2015-04-14 Thread Shahrukh Merchant

On 4/14/2015 9:25 PM, Jeff Breidenbach wrote:

* I recommend doing the import all at once, rather than in
stages. Not for technical reasons, it just saves manual labor.


OK, I may do it in 2 stages, since 1/2 the archives are in mbox format 
that can be imported instantly. The other half are in Digests that I 
need to create the scripts and process them through a few thousand 
emails, which could take some weeks. But no more than 2 stages, if 
that's OK ...?



* Happy to make a tarball of the HTML after the import. ...
Either way, you would be totally on your own from there;


Sounds good and more than reasonable.


* Threading is done MHonArc and discussed here.
http://www.mail-archive.com/faq.html#threading


OK, that was helpful. Basically that References: and In-Reply-To: are 
used first, but in their absence, Subject: matching is used. That works.

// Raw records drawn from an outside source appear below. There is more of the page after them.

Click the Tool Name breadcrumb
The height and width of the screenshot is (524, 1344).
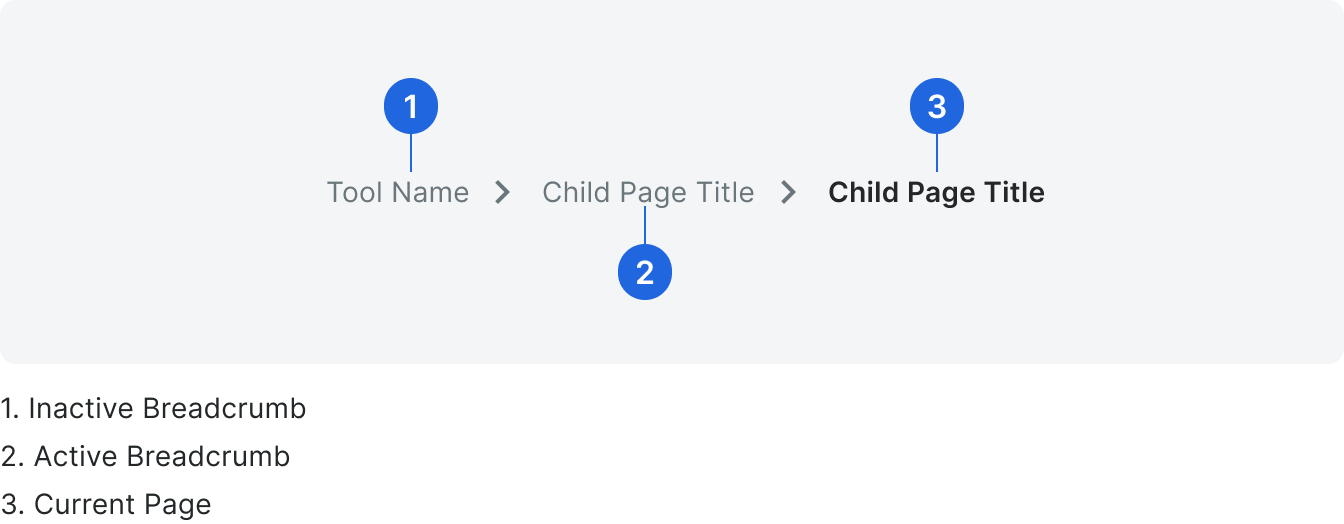[397, 192]
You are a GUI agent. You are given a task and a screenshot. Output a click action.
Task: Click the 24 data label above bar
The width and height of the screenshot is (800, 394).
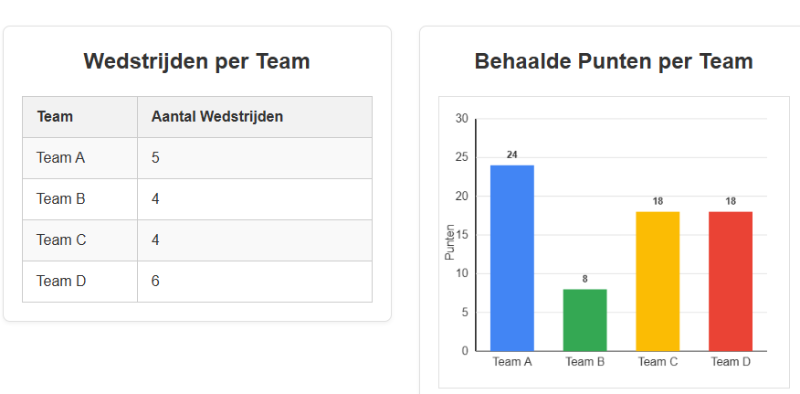click(x=512, y=155)
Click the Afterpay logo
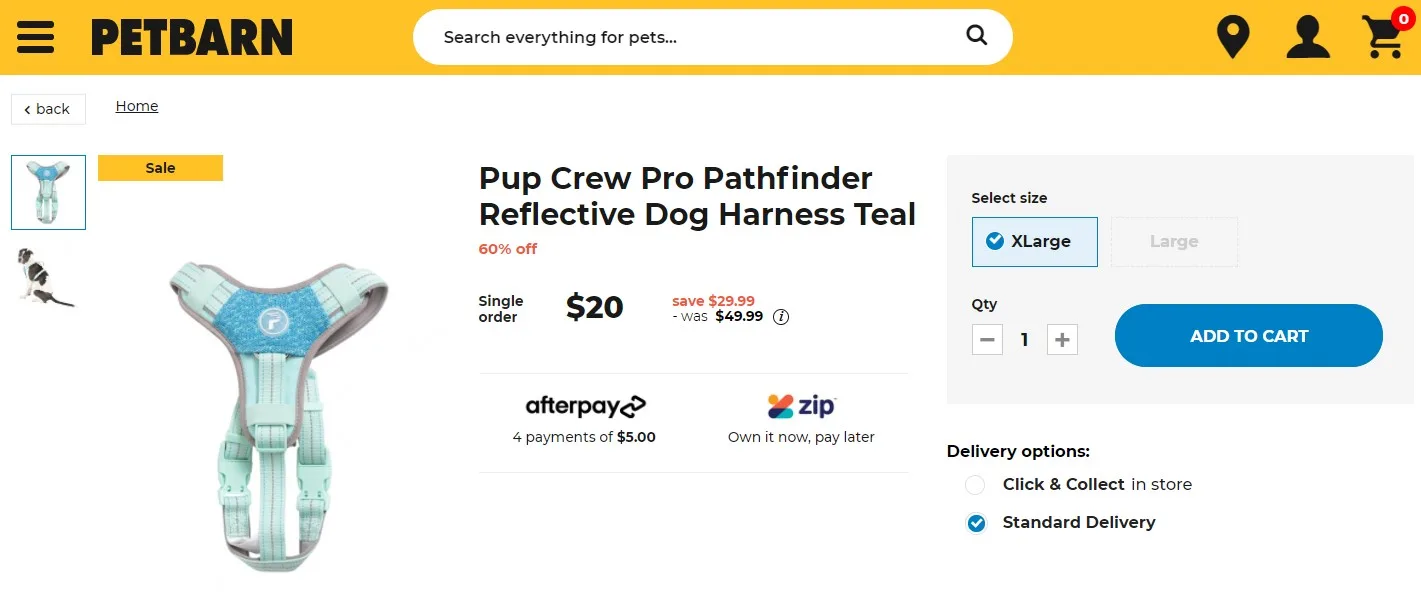The height and width of the screenshot is (616, 1421). 585,406
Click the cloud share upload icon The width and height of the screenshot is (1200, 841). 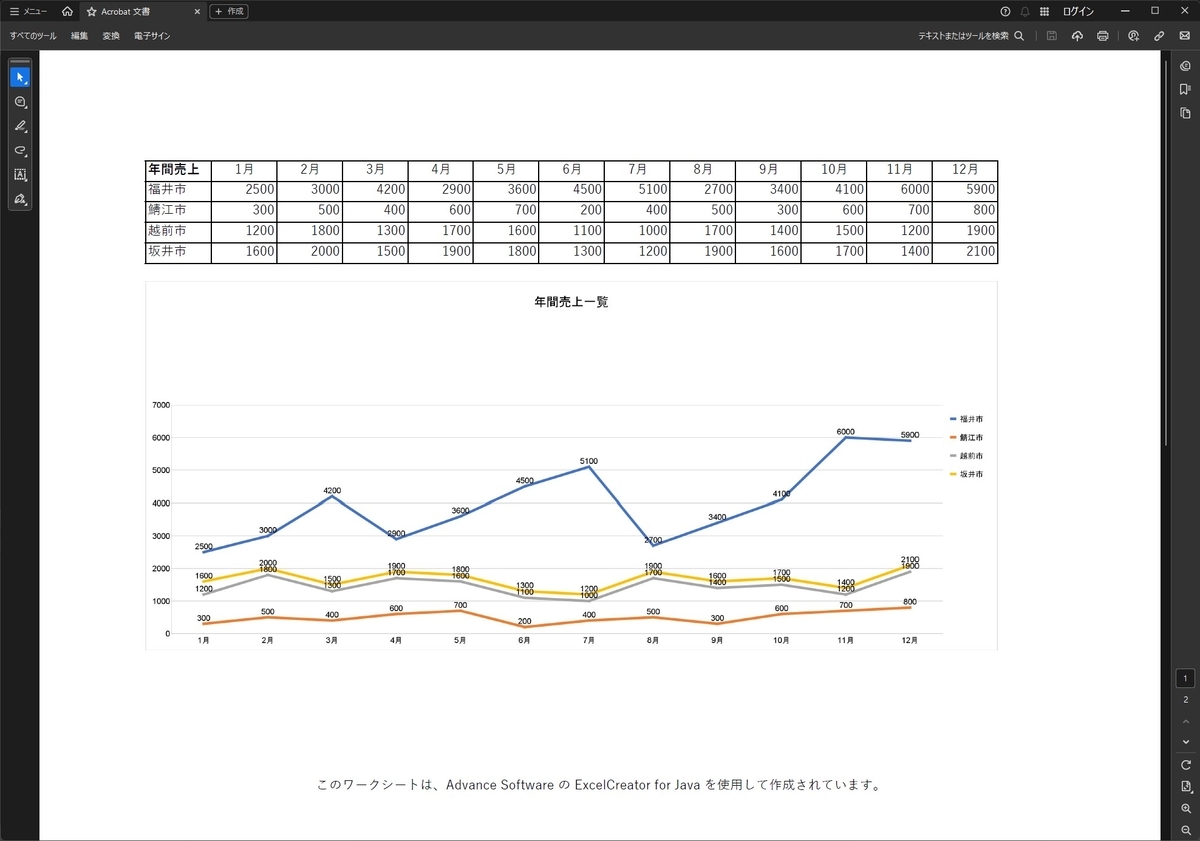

It didn't, however, answer my "statute of limitations" question, i.e., 
in the absence of Message-ID: clues, and relying on Subject: only, if 
there was a time span beyond which it would not link two likely 
different threads that happened to have the same subject (e.g., someone 
used the same subject but a year later). Not a big deal anyway--just 
curiosity.


On 4/14/2015 11:27 AM, Earl Hood wrote:

For MIME digest messages, MUAs like nmh are able to extract such
messages out into individual files, which can be subsequently packed
into mbox format.


I have hundreds of digests each with perhaps a dozen messages to 
process, so it needs to be a script that basically creates "mbox of all 
messages" from "mbox of Digests" in one (or a few) fell swoop. I have a 
psuedo-code awk program written that should do that, that I need to 
further code into real awk, but it should work, just a question of time 
to write and debug it, and then to process all the files through it and 
verify that it worked OK. I did find a sed script at 
http://sed.sourceforge.net/grabbag/scripts/splitdig.sed that allegedly 
does this, but while it's instructional, it doesn't seem robust enough, 
seemingly relying on any line with all dashes (as few as one!) as being 
a demarcation, whereas that could easily occur in the text (preceding a 
signature, for example, or as a separator). Besides, sed is a 
"write-only" language (you can program it as you go if you know it well 
enough, but good luck going back and figuring out what a sed program 
actually does and how to modify or tweak it!). :-)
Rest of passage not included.